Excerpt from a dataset
= = = =
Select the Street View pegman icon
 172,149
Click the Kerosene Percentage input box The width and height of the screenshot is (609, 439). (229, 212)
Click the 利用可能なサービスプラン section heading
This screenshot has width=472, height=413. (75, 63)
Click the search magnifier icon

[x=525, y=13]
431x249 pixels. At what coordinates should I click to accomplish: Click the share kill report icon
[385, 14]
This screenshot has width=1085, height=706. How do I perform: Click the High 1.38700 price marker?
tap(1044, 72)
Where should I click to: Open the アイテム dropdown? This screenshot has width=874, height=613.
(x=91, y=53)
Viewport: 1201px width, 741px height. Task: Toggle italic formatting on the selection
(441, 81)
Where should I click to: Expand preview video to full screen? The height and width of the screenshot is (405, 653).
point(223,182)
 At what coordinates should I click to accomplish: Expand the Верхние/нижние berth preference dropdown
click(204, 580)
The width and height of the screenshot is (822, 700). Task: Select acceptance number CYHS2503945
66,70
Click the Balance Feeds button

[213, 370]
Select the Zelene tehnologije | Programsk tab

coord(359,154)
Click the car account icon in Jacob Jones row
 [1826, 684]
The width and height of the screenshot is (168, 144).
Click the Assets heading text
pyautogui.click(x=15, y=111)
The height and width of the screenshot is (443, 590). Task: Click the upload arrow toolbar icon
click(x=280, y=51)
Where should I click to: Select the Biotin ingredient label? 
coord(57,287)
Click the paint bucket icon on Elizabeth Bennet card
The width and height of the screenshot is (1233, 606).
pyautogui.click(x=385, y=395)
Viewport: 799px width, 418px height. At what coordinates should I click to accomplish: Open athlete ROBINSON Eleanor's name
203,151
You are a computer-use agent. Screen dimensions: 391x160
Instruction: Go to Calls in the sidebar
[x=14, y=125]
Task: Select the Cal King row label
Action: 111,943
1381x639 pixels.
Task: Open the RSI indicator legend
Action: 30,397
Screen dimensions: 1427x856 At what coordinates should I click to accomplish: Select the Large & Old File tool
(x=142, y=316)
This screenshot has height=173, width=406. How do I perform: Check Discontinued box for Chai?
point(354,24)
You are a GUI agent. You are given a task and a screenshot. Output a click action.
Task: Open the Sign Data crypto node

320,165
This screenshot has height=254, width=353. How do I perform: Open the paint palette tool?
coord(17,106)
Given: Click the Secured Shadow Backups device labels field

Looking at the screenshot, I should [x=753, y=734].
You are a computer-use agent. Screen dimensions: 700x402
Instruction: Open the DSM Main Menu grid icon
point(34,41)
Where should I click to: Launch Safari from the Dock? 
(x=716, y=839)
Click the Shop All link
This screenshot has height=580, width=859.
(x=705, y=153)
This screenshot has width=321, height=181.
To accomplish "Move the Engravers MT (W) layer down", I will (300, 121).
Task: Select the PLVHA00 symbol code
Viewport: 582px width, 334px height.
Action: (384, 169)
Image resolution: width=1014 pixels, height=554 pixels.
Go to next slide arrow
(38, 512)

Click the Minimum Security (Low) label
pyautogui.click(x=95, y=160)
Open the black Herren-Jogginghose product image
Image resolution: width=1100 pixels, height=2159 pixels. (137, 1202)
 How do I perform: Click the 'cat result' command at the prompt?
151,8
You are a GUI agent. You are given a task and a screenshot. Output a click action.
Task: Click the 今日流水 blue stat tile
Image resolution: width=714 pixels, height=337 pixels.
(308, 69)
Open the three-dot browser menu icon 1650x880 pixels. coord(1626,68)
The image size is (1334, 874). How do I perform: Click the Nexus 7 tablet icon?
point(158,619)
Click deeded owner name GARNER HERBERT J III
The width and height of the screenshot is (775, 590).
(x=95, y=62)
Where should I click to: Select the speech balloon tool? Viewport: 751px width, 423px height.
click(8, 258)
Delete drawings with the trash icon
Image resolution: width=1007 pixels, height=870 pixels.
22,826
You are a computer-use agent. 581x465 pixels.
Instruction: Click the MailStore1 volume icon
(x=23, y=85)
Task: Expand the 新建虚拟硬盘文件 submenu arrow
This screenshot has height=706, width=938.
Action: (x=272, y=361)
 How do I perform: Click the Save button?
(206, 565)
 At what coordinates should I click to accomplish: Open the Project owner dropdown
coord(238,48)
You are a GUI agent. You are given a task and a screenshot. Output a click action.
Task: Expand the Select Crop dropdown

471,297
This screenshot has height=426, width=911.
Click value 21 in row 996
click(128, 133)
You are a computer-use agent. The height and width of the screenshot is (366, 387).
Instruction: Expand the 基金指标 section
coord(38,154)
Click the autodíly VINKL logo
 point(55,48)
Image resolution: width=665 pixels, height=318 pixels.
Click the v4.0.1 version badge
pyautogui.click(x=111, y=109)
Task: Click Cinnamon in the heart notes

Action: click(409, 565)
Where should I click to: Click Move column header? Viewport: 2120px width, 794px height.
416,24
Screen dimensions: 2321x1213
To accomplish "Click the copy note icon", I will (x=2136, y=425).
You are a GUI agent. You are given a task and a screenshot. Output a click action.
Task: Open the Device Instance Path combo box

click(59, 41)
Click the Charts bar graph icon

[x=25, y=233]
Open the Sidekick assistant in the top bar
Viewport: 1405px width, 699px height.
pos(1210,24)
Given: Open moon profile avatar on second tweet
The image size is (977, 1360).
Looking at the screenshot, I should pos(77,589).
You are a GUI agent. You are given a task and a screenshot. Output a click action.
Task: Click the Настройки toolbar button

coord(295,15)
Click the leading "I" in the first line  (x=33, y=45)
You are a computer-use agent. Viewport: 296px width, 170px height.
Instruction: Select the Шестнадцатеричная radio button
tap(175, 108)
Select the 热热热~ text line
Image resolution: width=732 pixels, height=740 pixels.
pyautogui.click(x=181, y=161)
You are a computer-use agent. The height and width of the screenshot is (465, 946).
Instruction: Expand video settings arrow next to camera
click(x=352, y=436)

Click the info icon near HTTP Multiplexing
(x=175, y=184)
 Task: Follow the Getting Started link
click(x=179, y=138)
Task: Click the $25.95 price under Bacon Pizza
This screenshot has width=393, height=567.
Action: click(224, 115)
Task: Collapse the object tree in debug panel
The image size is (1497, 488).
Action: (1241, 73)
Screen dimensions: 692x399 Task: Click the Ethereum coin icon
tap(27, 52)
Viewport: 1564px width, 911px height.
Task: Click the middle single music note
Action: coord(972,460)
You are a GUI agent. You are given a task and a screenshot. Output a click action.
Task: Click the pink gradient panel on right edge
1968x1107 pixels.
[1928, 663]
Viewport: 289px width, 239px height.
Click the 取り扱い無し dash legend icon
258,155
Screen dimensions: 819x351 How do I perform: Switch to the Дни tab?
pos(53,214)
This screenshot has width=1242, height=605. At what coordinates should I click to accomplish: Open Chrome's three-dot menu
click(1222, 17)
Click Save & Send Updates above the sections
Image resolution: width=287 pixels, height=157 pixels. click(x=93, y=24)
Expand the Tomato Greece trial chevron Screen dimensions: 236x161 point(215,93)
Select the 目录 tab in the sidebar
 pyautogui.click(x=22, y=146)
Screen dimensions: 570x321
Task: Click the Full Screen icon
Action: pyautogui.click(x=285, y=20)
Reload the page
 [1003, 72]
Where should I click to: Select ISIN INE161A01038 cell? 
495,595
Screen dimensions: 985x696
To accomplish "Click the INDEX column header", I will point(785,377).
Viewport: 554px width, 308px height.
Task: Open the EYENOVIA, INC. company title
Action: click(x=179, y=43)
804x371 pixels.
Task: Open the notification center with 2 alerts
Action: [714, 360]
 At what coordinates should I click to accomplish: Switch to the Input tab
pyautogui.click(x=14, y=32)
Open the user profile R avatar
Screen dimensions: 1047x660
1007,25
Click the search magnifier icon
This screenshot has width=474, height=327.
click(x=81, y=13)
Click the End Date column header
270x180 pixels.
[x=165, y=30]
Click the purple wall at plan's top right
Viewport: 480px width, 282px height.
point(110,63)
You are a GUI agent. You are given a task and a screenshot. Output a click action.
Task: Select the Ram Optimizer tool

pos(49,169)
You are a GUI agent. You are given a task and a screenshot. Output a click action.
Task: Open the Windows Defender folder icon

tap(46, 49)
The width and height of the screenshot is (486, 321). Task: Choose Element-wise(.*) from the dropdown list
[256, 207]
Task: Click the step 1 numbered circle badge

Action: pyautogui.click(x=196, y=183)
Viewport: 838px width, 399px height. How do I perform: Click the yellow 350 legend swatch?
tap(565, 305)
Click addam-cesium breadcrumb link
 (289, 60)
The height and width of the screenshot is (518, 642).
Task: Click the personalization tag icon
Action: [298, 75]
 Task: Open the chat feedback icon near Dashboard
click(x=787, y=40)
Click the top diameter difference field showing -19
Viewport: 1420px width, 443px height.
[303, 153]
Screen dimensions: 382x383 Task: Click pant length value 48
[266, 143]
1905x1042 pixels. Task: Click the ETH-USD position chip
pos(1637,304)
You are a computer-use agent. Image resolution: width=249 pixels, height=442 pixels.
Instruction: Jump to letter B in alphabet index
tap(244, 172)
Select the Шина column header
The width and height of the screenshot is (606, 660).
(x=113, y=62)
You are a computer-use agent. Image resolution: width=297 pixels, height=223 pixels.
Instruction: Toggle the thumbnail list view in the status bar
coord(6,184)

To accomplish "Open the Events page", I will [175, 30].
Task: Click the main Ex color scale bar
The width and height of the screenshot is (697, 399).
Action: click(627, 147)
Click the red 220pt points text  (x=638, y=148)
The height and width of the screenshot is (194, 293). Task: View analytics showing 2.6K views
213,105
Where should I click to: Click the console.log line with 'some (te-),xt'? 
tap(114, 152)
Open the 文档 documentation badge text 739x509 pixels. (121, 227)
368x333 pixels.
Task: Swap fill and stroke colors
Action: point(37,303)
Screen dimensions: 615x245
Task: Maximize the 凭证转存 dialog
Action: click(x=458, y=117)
= = = =
### Requirements
Return the lines of the data starting with the line containing "Screen dimensions: 692x399" and going on through the line containing "Action: coord(972,460)", both included, reproduced verbatim.

### Reply to the task
Screen dimensions: 692x399 Task: Click the Ethereum coin icon
tap(27, 52)
Viewport: 1564px width, 911px height.
Task: Click the middle single music note
Action: coord(972,460)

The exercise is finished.